REPUBLIKA.CO.ID, oleh Agus Raharjo, wartawan Republika.co.id
Galih Suci Pratama sempat gamang mendengar pemerintah mengeluarkan imbauan penghentian pembelajaran tatap muka di sekolah, Ahad (15/3) lalu. Saat itu, guru Sekolah Dasar Negeri 02 Sekaran, Gunung Pati, Kota Semarang, Jawa Tengah ini membaca keputusan yang disampaikan langsung Presiden Joko Widodo di Istana Bogor melalui media massa. Presiden meminta seluruh kegiatan kerja di perkantoran, pembelajaran di sekolah, maupun ibadah dilakukan di rumah.
Kegamangan Galih bertambah ketika melihat rekan-rekan gurunya yang sudah sepuh atau tua. Kebijakan penghentian pembelajaran tatap muka (PTM) di sekolah ini, memaksa setiap guru beradaptasi untuk memulai sistem pembelajaran dalam jaringan (daring).
“Ternyata ada sedikit gugup, gamang dan juga bingung yang dirasakan guru-guru, yang tadinya pembelajaran tatap muka menjadi pembelajaran daring,” tutur Galih saat ditemui Republika.co.id, di kantor SDN Sekaran 02 Kota Semarang, Senin (28/12).
Lulusan Universitas Negeri Semarang (Unnes) ini memahami, pandemi Covid-19 memukul hampir semua sektor. Bukan hanya kesehatan, ekonomi, dan sosial, tetapi juga sektor pendidikan nasional.
Sebagai informasi, per Senin (28/12) jumlah kasus positif Covid-19 di Indonesia sudah mencapai 719.219 kasus, dengan angka kematian sebanyak 21.452 orang, dan tingkat kesembuhan 589.978 kasus. Kondisi ini semakin ngeri dengan penambahan kasus positif rata-rata enam ribuan kasus tiap hari sejak tiga pekan terakhir.
Galih memaklumi, pagebluk yang mulai terkonfirmasi masuk Indonesia sejak 2 Maret 2020 lalu memaksa sekolah harus memprioritaskan kesehatan seluruh peserta didik dengan menghentikan PTM di sekolah. Pria kelahiran Banjarnegara 27 Maret 1991 ini berpikir keras mengatasi kebingungannya terhadap nasib rekan sesama guru.
Ia bersama rekan satu angkatan saat penerimaan Calon Pegawai Negeri Sipil (CPNS) mulai menggagas Rumah Pembelajaran Daring untuk melatih guru menggunakan platform digital di Kota Semarang.

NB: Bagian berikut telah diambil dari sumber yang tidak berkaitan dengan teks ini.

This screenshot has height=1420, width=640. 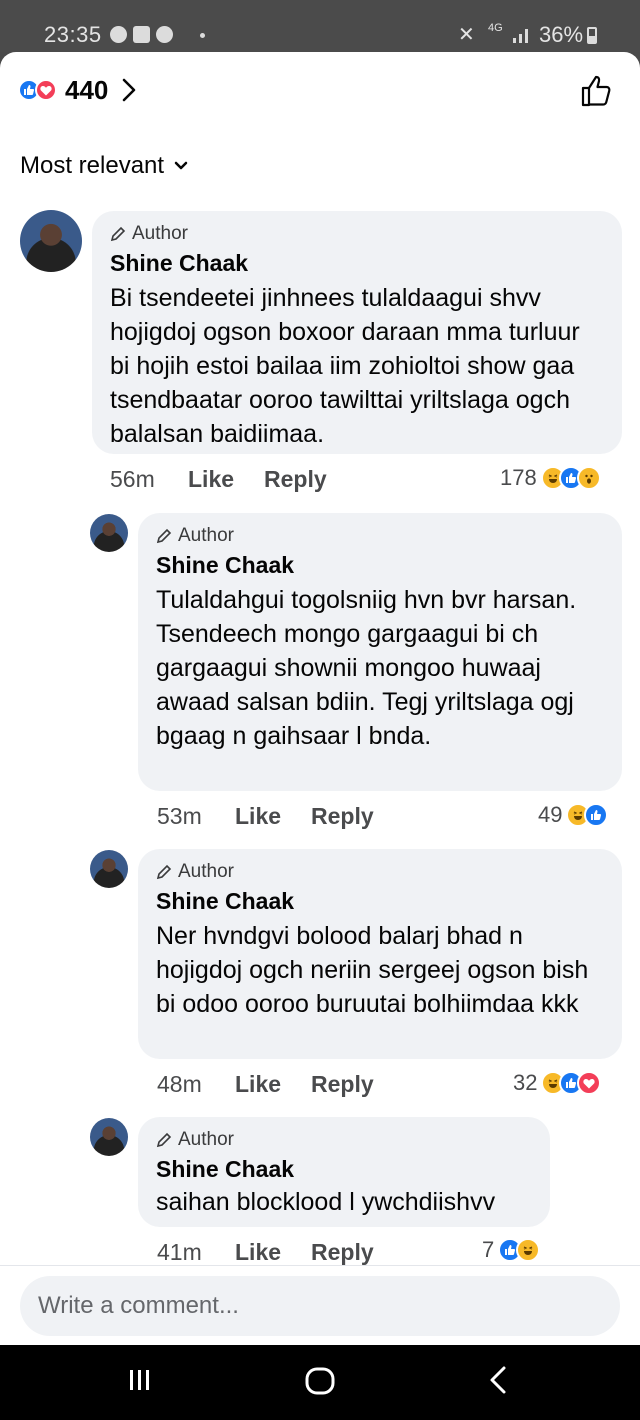 I want to click on comment-actions: 56m Like Reply, so click(x=218, y=480).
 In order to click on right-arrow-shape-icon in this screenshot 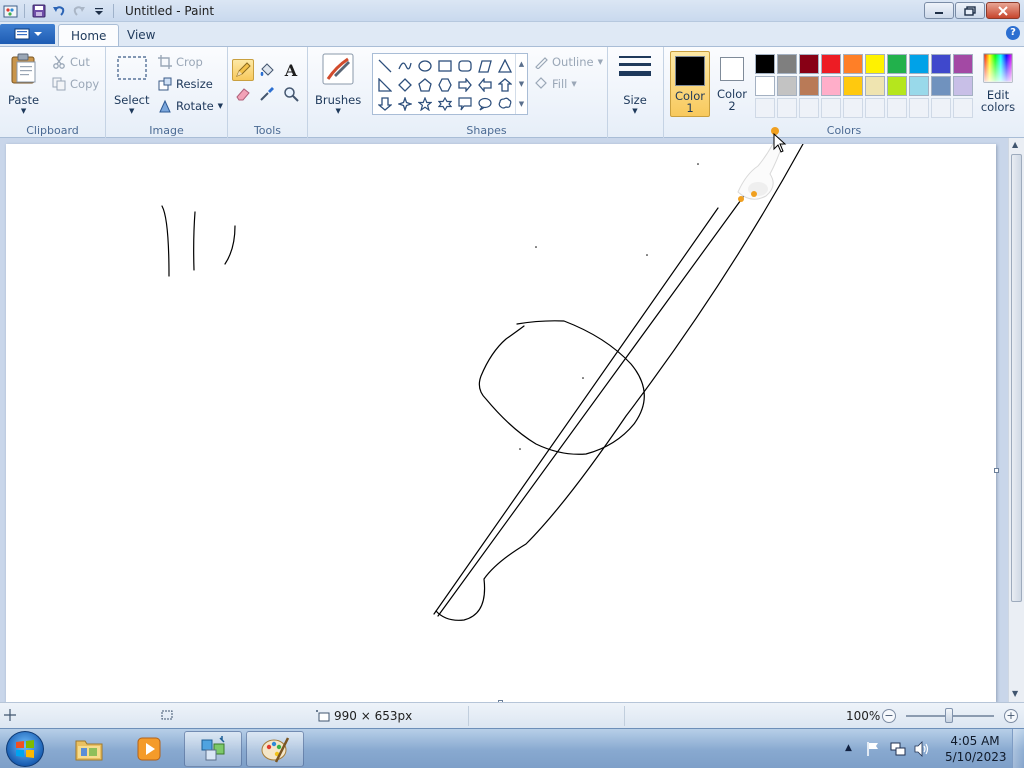, I will do `click(465, 84)`.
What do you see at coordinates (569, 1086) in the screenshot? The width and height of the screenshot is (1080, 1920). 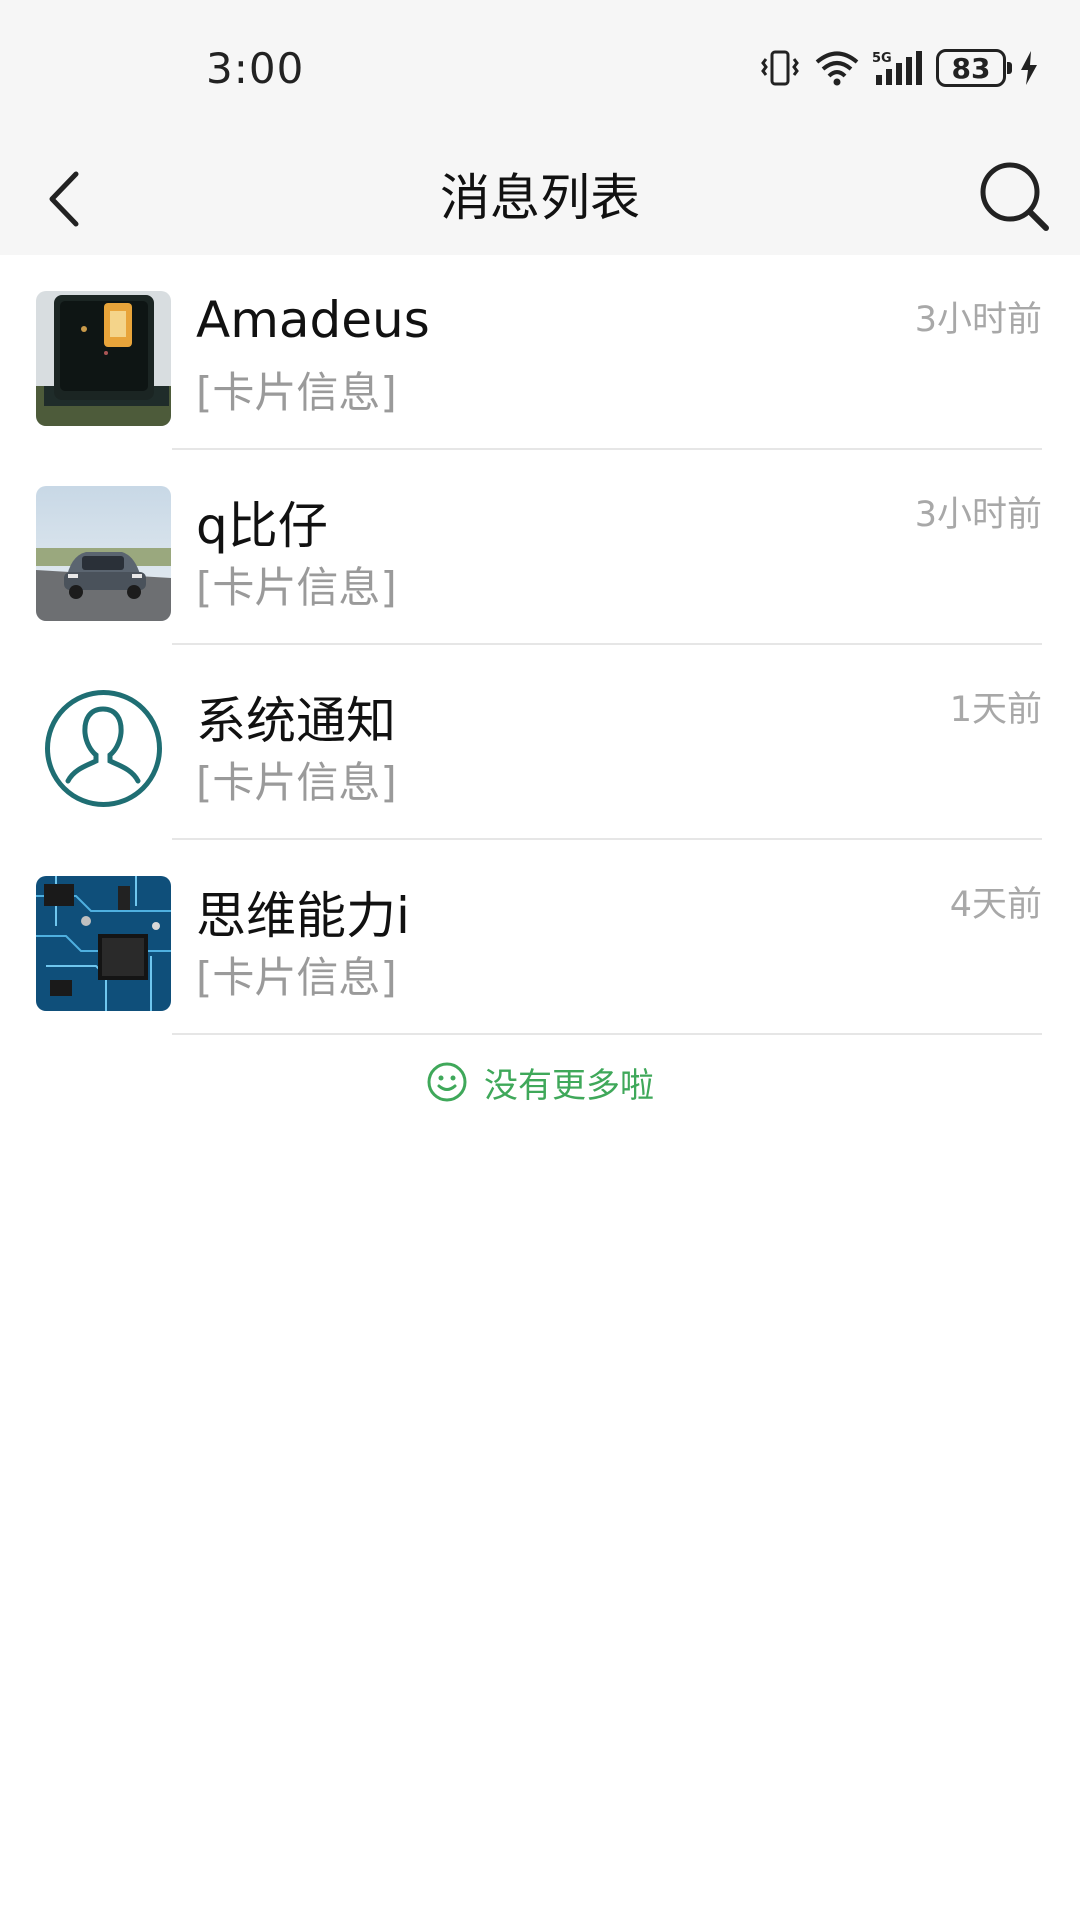 I see `no-more-text: 没有更多啦` at bounding box center [569, 1086].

Uniknya, ide ini muncul secara tak sengaja dalam guyonan sesama guru di kantin Kantor Dinas Pendidikan dan Kebudayaan Kota Semarang usai pelatihan menulis ijasah. Melalui diskusi ringan di kantin itu, mereka merumuskan empat pilar yang ingin diajarkan kepada guru dari Rumah Pembelajaran Daring.

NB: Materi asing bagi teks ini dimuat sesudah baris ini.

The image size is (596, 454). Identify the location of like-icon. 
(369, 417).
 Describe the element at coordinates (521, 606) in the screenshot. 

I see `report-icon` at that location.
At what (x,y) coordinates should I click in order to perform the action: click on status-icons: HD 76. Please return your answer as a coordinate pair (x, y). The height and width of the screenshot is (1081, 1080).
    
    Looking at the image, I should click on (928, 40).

Empat pilar yang dingin diajarkan yakni learning management system menggunakan Google Forms, penyusunan materi melalui Microsoft Sway, pembuatan soal menggunakan Quizizz dan Google Forms, serta konferensi video melalui Google Meet dan Zoom.

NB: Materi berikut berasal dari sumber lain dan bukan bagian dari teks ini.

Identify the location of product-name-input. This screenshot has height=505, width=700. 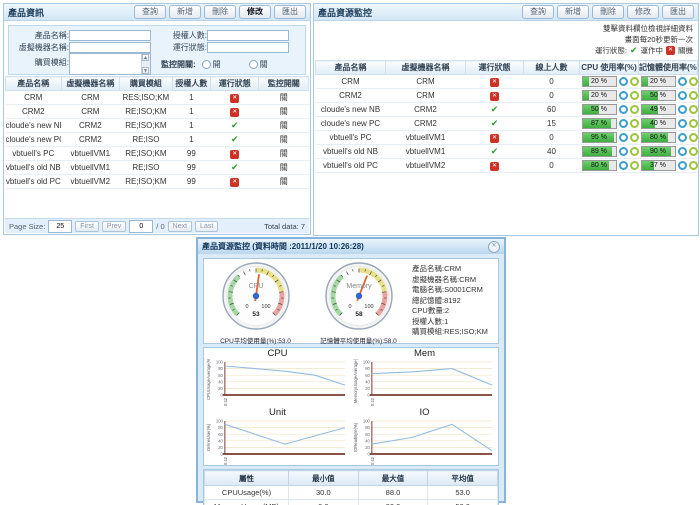
(110, 36).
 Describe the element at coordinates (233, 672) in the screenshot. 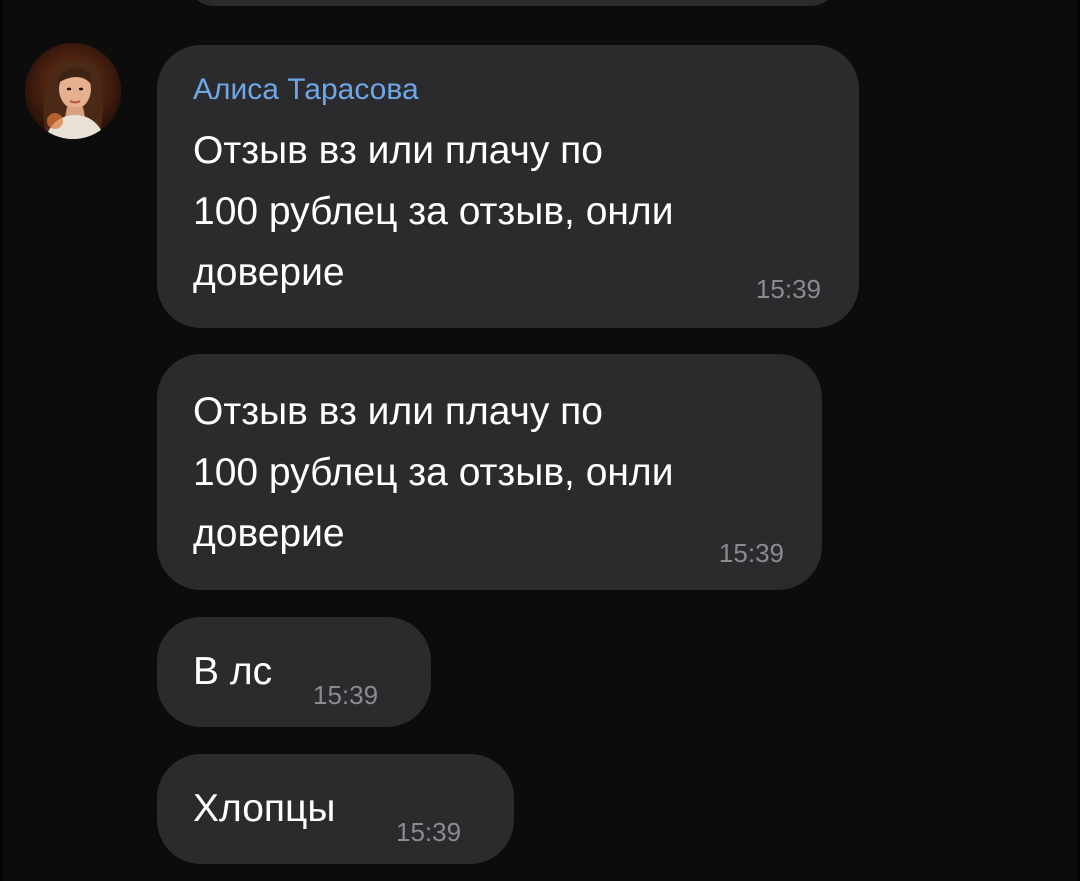

I see `message-text: В лс` at that location.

Dari pelatihan pertama ini, Galih menemukan beberapa kendala. Yakni, meskipun guru sudah bisa membuat soal, tetapi materi yang tak tersampaikan dengan baik. Hal ini juga dikeluhkan wali murid karena peserta didik terlalu banyak menerima tugas sekolah. Selain itu, pembelajaran daring ini memunculkan persoalan lain akibat tidak semua siswa memiliki gawai. Siswa SD mengandalkan handphone milik orang tua masing-masing.